A aprendizagem autônoma facilita e engrandece o processo de aprendizagem, pois só aprendemos o que desejamos. Os erros são contribuições preciosas para agregarem aos novos conhecimentos e, através de descobertas, os alunos identificam seus erros e são conduzidos de forma prazerosa aos acertos e ao crescimento de novas aprendizagens.

Para Moran (2000), “caminhamos para uma flexibilidade forte de cursos, tempos, espaços, gerenciamento, interação, metodologias, tecnologias, avaliação.” È importante que os núcleos de EAD das universidades se aproximem dos departamentos e grupos de professores interessados em flexibilizar suas aulas,saindo do seu isolamento e, conseqüentemente, facilitando o trânsito entre o presencial e o virtual.”

OS REFERENCIAIS PARA FORMAÇÃO DE PROFESSORES

È necessário levar questionamentos às praticas educacionais, procurando mediar à educação não somente em seus aspectos externos, mas em seus processos, métodos, práticas, conteúdo e resultados reais obtidos.

Alguns autores criticam que, embora os discursos oficiais falem de um novo professor para uma escola nova, a realidade é subestimada por muitos, pois as circunstâncias do trabalho escolar não são enfrentadas na tentativa de superar desigualdades, as precariedades nas condições materiais e humanas.

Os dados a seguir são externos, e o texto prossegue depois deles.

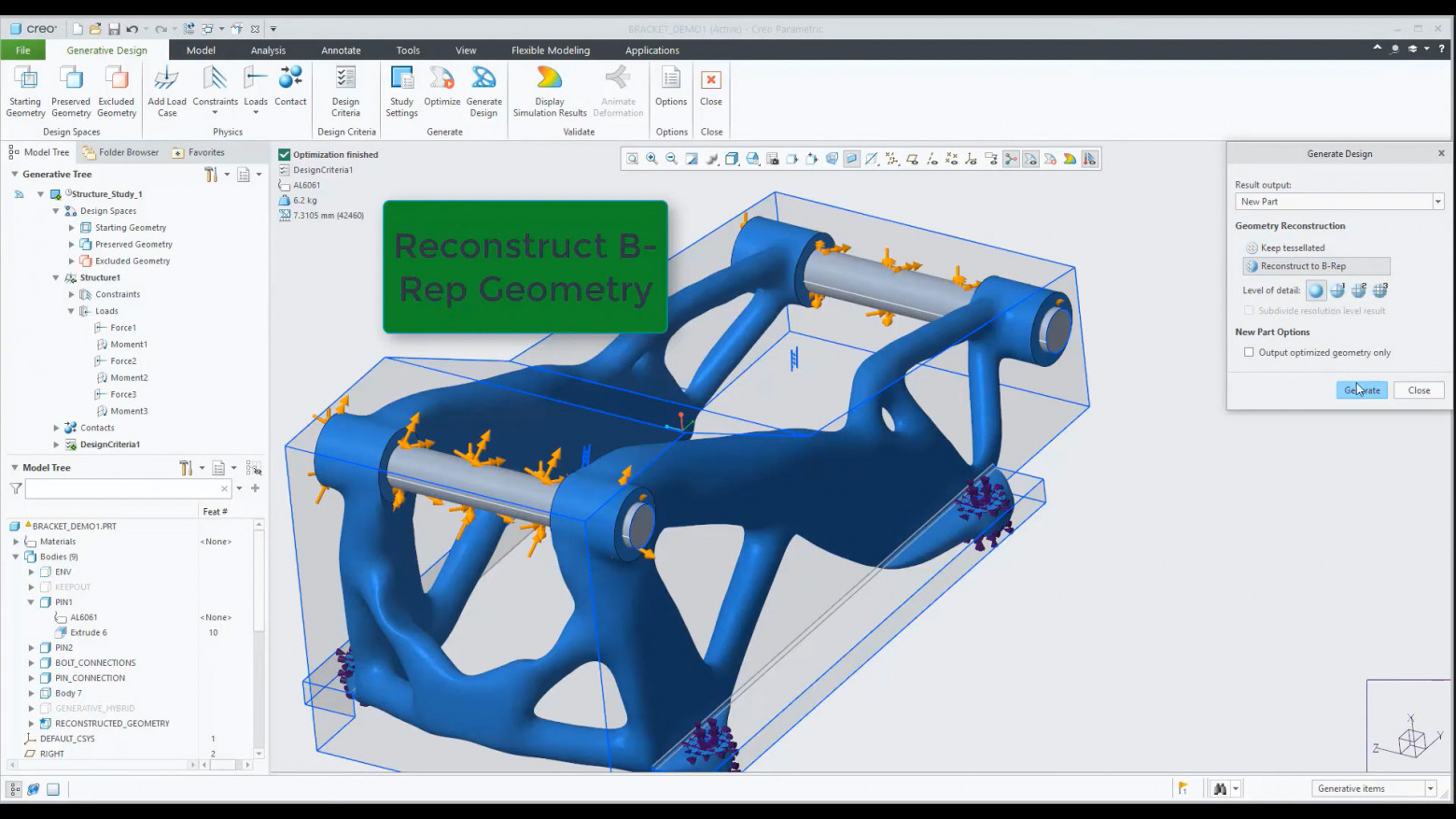Open the Result output dropdown

pos(1437,202)
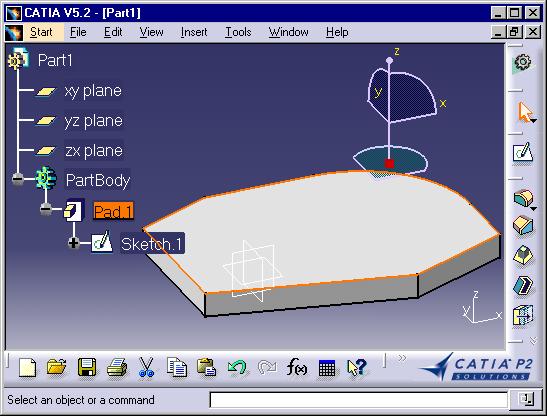
Task: Open the Insert menu
Action: pyautogui.click(x=194, y=32)
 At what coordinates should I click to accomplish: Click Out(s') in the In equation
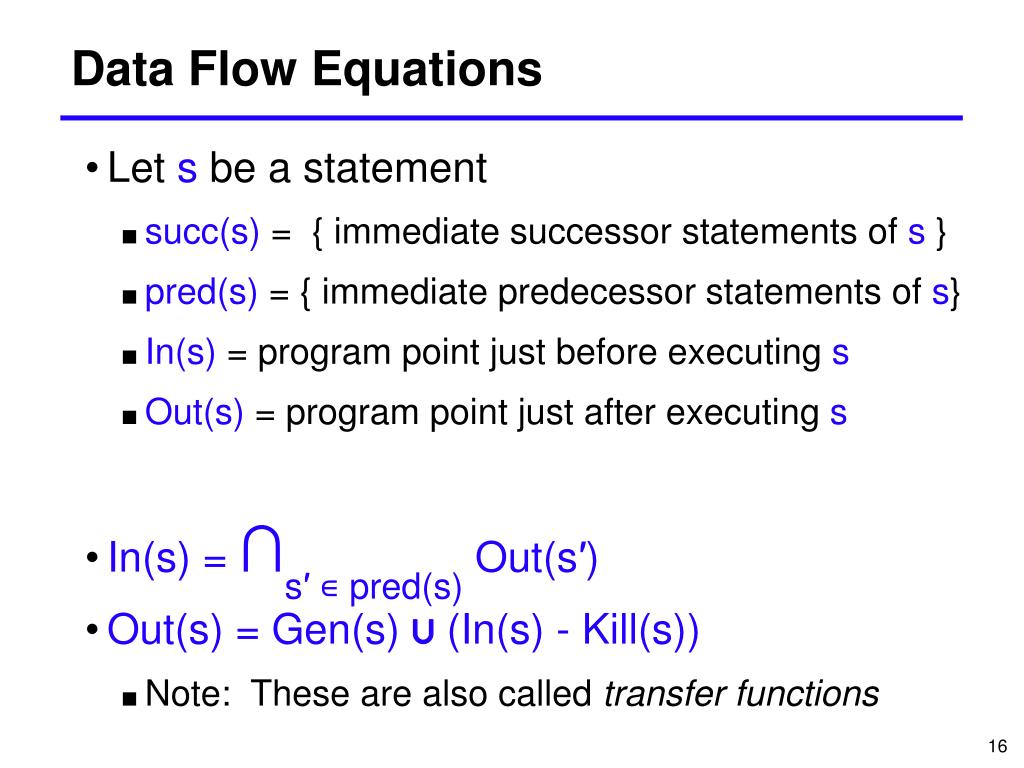(x=536, y=559)
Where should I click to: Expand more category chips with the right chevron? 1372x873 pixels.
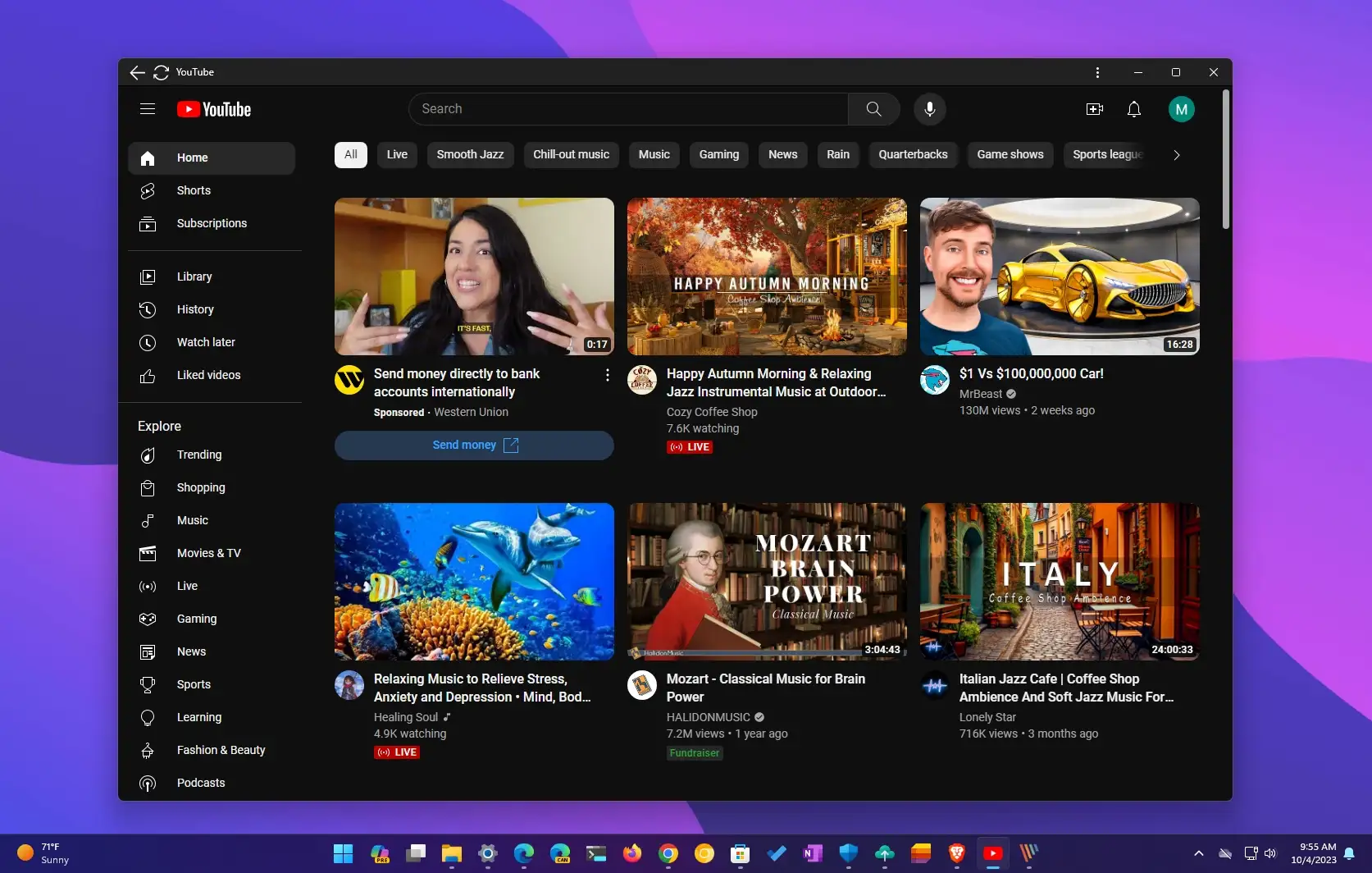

Segundo Nôvoa (1995) no contexto das reformas se “faz necessário colocar a profissão docente e a formação de professores no primeiro plano das preocupações educativas”. Existe uma expectativa quanto à postura do professor, pois este se encontra muito mais passivo do que ativo, em relação à busca da construção do planejamento do seu trabalho, pois a atividade docente passou a ser valorizada mais pelo aspecto técnico do que os de criação, marcando a atividade educacional como trabalho que envolve processos de especialização e de divisão de trabalho.

No documento de Referencias para a Formação de Professores – RFP (MEC/SEF, 1999):

Esse processo ainda que contínuo é marcado por momentos significativos que poderão ser potencializados e sinalizar tanto para os professores quanto para a sociedade o aperfeiçoamento e os ganhos em competência que os professores vão tendo ao longo de sua vivência profissional. Há marcadamente um período em que atuam como professores iniciantes e outros como professores experientes.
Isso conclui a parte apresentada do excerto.